▸ Your assignment
An exact copy of all the data is the expected answer.

--- Record excerpts Enclosed Below ---

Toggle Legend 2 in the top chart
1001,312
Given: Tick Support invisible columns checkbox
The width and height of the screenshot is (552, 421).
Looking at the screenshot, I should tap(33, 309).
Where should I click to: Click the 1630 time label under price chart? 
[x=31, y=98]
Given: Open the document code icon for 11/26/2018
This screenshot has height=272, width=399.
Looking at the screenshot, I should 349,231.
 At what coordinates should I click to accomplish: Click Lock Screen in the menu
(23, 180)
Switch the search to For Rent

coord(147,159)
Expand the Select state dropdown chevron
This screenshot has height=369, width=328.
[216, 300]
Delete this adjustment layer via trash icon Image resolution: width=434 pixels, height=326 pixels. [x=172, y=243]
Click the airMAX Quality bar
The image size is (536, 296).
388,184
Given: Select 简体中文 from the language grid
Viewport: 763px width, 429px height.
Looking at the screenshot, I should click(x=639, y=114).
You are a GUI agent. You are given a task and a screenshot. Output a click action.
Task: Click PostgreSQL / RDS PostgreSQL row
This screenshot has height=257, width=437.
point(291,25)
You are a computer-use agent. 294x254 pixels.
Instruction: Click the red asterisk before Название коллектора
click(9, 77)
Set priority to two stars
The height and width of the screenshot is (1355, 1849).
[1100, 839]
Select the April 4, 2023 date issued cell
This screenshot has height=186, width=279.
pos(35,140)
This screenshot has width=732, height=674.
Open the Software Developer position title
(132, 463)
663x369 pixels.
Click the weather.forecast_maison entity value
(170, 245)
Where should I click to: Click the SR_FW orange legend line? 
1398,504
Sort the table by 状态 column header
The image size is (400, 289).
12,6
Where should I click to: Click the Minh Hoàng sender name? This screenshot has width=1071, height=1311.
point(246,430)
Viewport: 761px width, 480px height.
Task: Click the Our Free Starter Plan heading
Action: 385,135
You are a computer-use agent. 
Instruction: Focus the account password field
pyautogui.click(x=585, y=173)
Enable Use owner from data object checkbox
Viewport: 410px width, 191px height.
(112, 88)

--- End of Enclosed Record excerpts ---

▸ Exercise result
Toggle Legend 2 in the top chart
1001,312
Given: Tick Support invisible columns checkbox
The width and height of the screenshot is (552, 421).
Looking at the screenshot, I should tap(33, 309).
Where should I click to: Click the 1630 time label under price chart? 
[x=31, y=98]
Given: Open the document code icon for 11/26/2018
This screenshot has height=272, width=399.
Looking at the screenshot, I should 349,231.
 At what coordinates should I click to accomplish: Click Lock Screen in the menu
(23, 180)
Switch the search to For Rent

coord(147,159)
Expand the Select state dropdown chevron
This screenshot has height=369, width=328.
[216, 300]
Delete this adjustment layer via trash icon Image resolution: width=434 pixels, height=326 pixels. [x=172, y=243]
Click the airMAX Quality bar
The image size is (536, 296).
388,184
Given: Select 简体中文 from the language grid
Viewport: 763px width, 429px height.
Looking at the screenshot, I should click(x=639, y=114).
You are a GUI agent. You are given a task and a screenshot. Output a click action.
Task: Click PostgreSQL / RDS PostgreSQL row
This screenshot has height=257, width=437.
point(291,25)
You are a computer-use agent. 294x254 pixels.
Instruction: Click the red asterisk before Название коллектора
click(9, 77)
Set priority to two stars
The height and width of the screenshot is (1355, 1849).
[1100, 839]
Select the April 4, 2023 date issued cell
This screenshot has height=186, width=279.
pos(35,140)
This screenshot has width=732, height=674.
Open the Software Developer position title
(132, 463)
663x369 pixels.
Click the weather.forecast_maison entity value
(170, 245)
Where should I click to: Click the SR_FW orange legend line? 
1398,504
Sort the table by 状态 column header
The image size is (400, 289).
12,6
Where should I click to: Click the Minh Hoàng sender name? This screenshot has width=1071, height=1311.
point(246,430)
Viewport: 761px width, 480px height.
Task: Click the Our Free Starter Plan heading
Action: 385,135
You are a computer-use agent. 
Instruction: Focus the account password field
pyautogui.click(x=585, y=173)
Enable Use owner from data object checkbox
Viewport: 410px width, 191px height.
(112, 88)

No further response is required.